* _Work instruction_
What you write should be an exact repeat of the lines from the one with "You are a computer-use" through the final line below, minus the pictures.

* _Stored data entries_

☆ ☆ ☆ ☆

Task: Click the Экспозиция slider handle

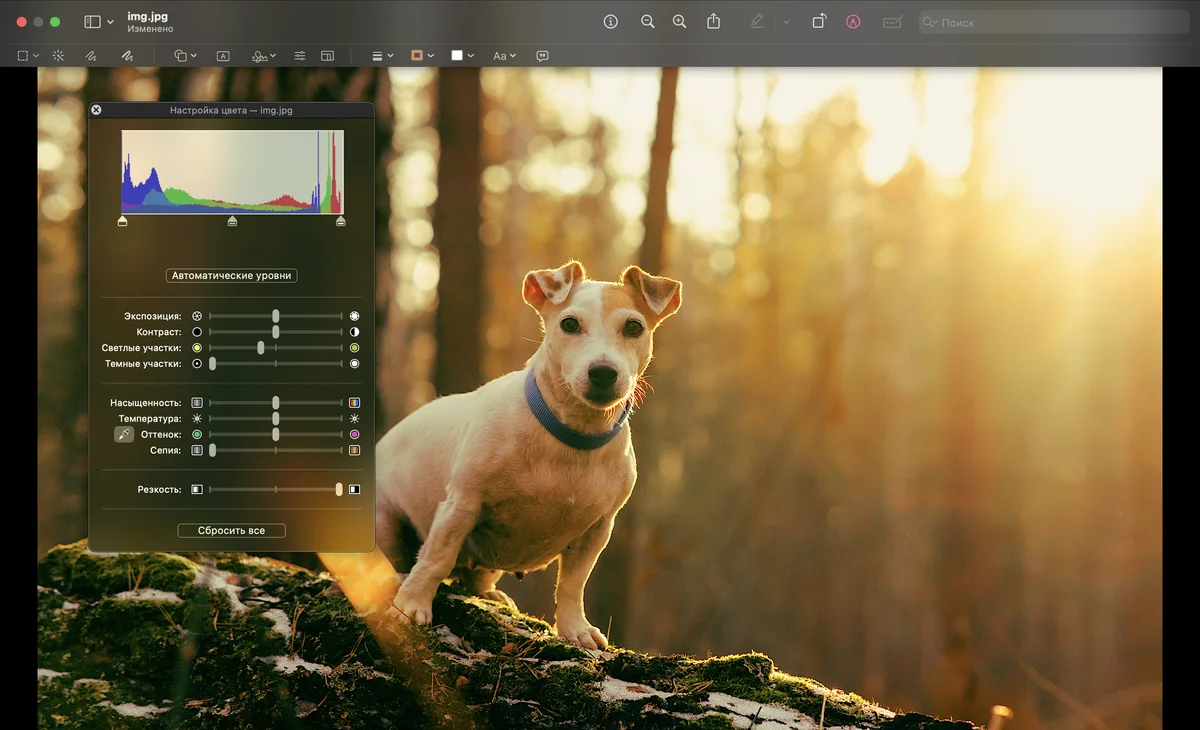Action: point(276,316)
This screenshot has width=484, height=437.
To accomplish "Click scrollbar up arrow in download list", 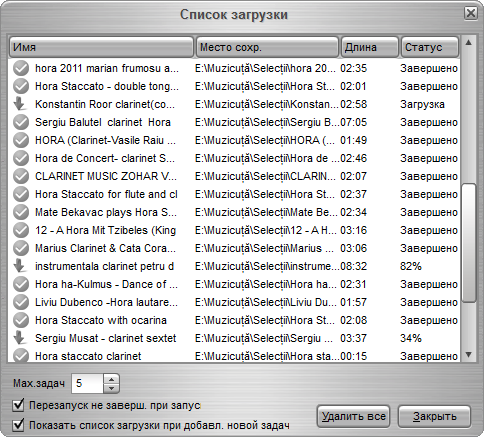I will click(468, 43).
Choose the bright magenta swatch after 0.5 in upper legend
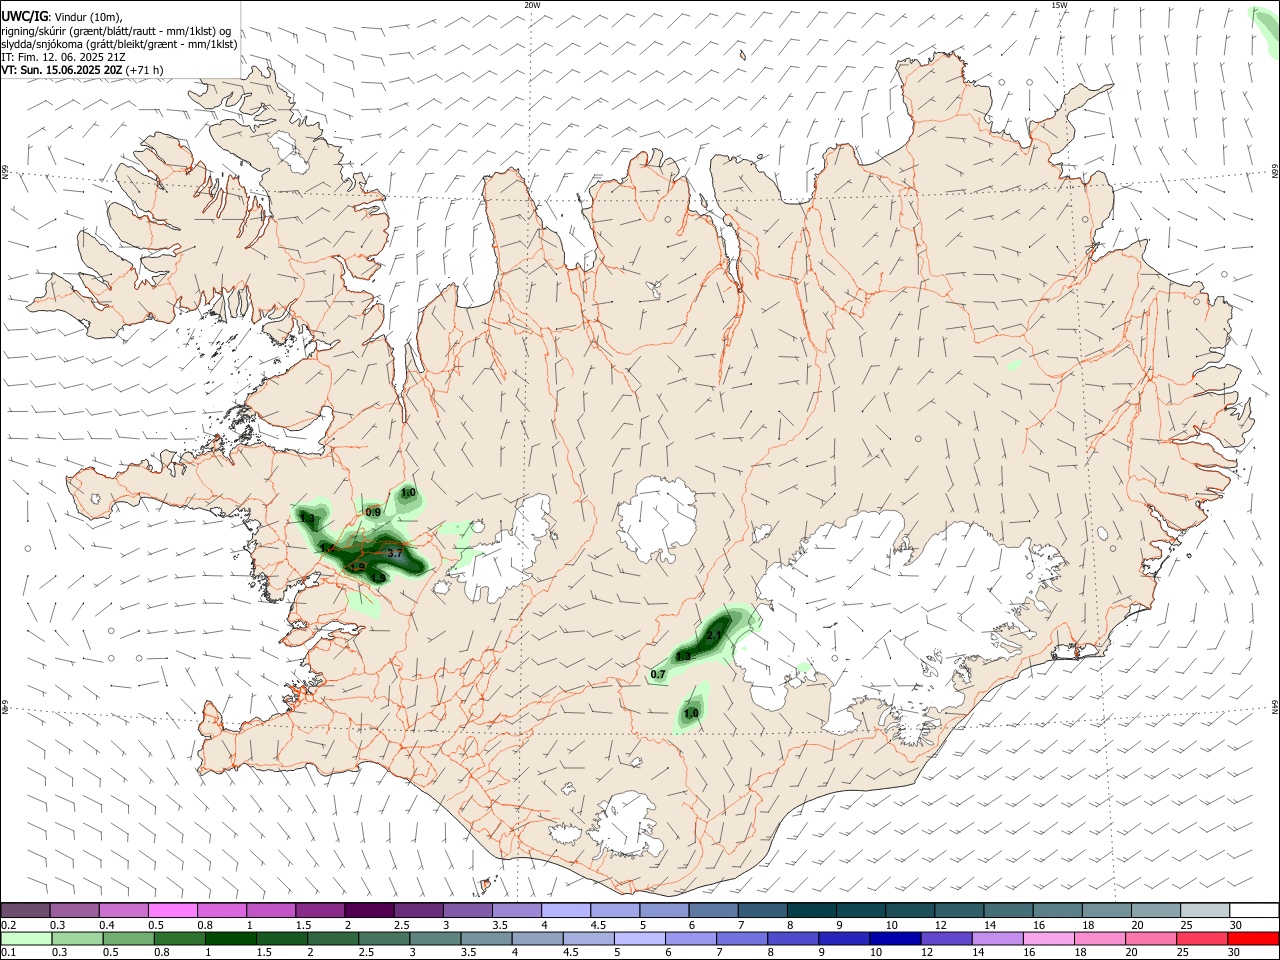 pos(173,910)
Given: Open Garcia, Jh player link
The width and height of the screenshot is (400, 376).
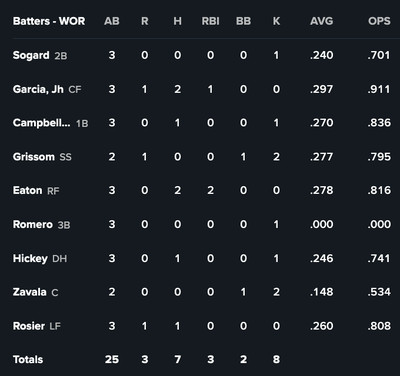Looking at the screenshot, I should click(38, 89).
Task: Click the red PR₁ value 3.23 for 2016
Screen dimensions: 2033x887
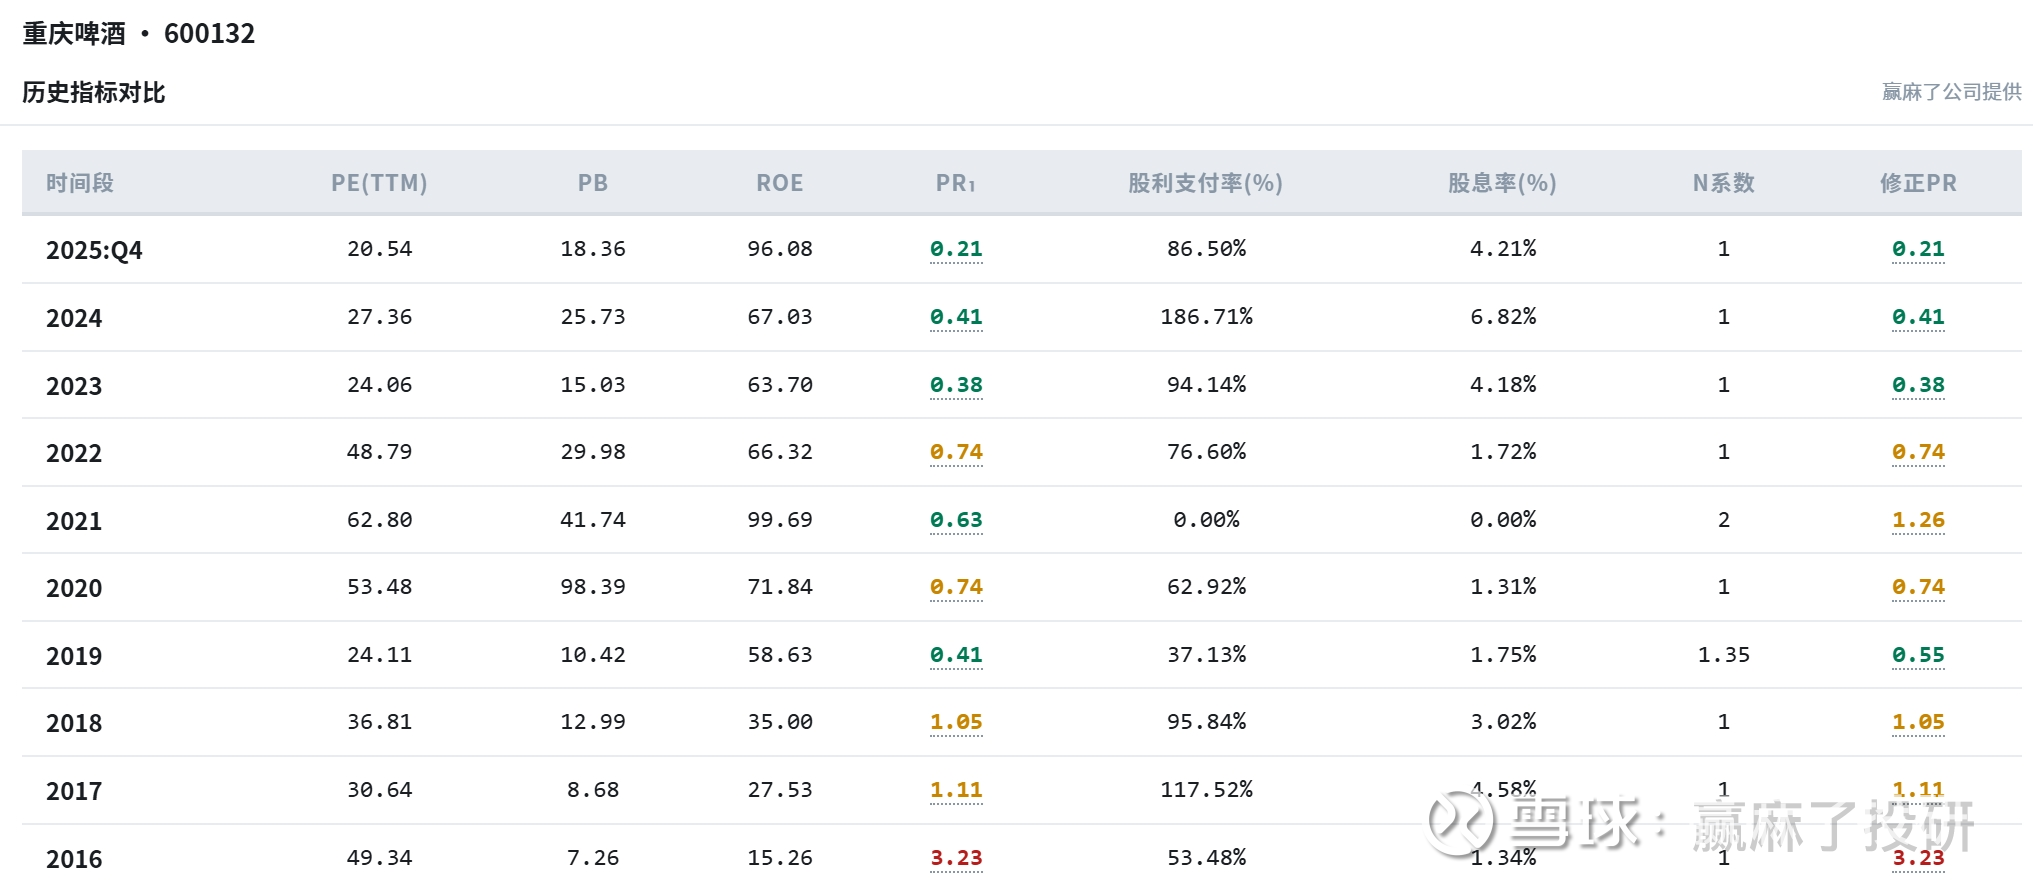Action: coord(956,858)
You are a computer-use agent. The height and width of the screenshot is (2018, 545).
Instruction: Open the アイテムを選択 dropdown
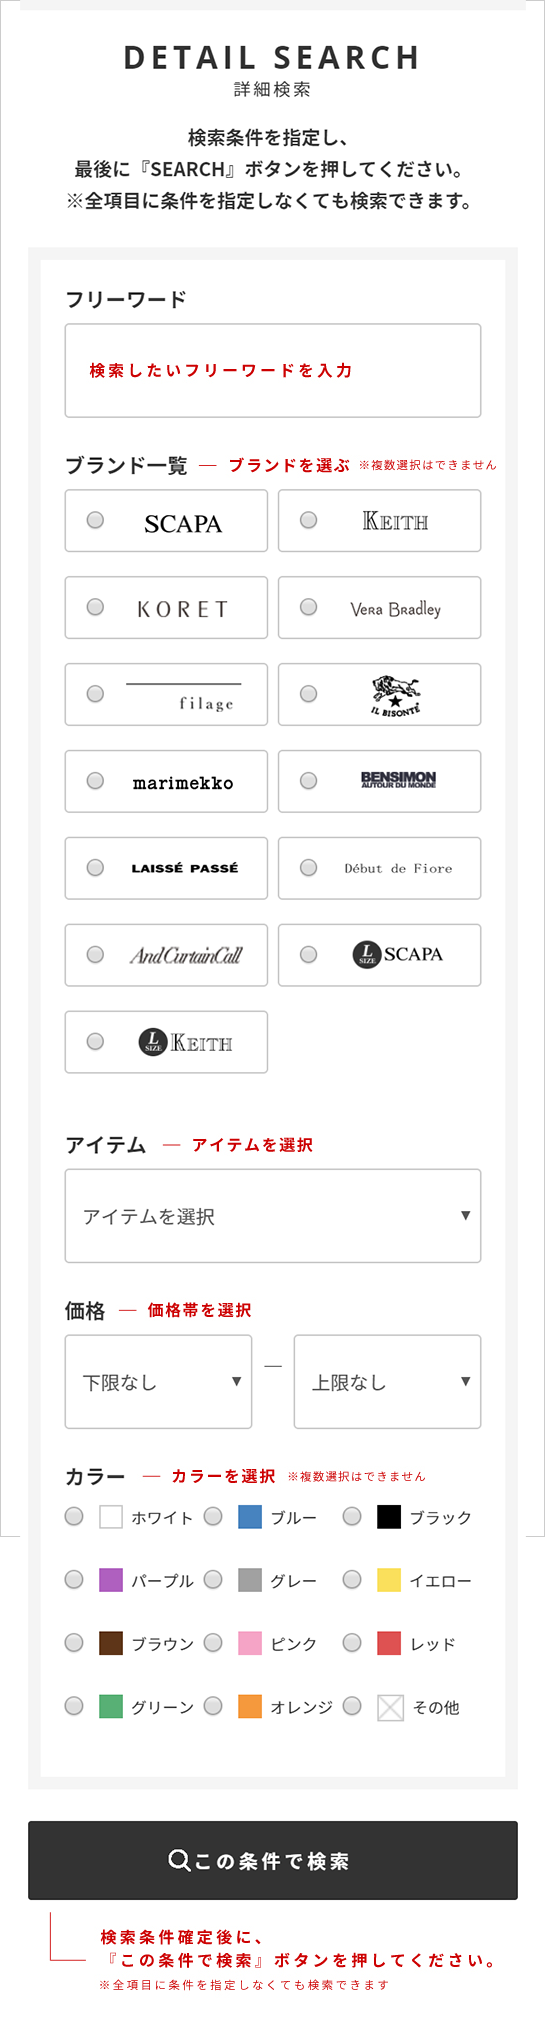[273, 1216]
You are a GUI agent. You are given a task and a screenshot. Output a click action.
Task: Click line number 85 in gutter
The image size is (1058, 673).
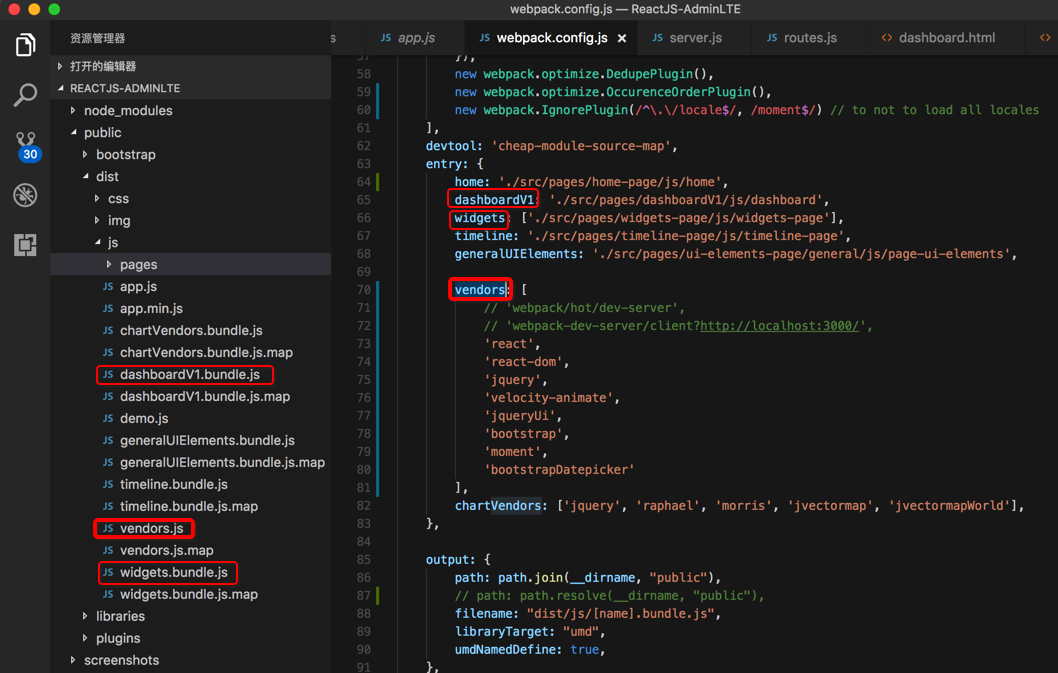363,559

☆ ☆ ☆ ☆

* _Output for this task_
You are a computer-use agent. The height and width of the screenshot is (2018, 545).
Instruction: Open the アイテムを選択 dropdown
[273, 1216]
You are a GUI agent. You are given a task and a screenshot. Output a click action.
Task: Click line number 85 in gutter
The image size is (1058, 673).
363,559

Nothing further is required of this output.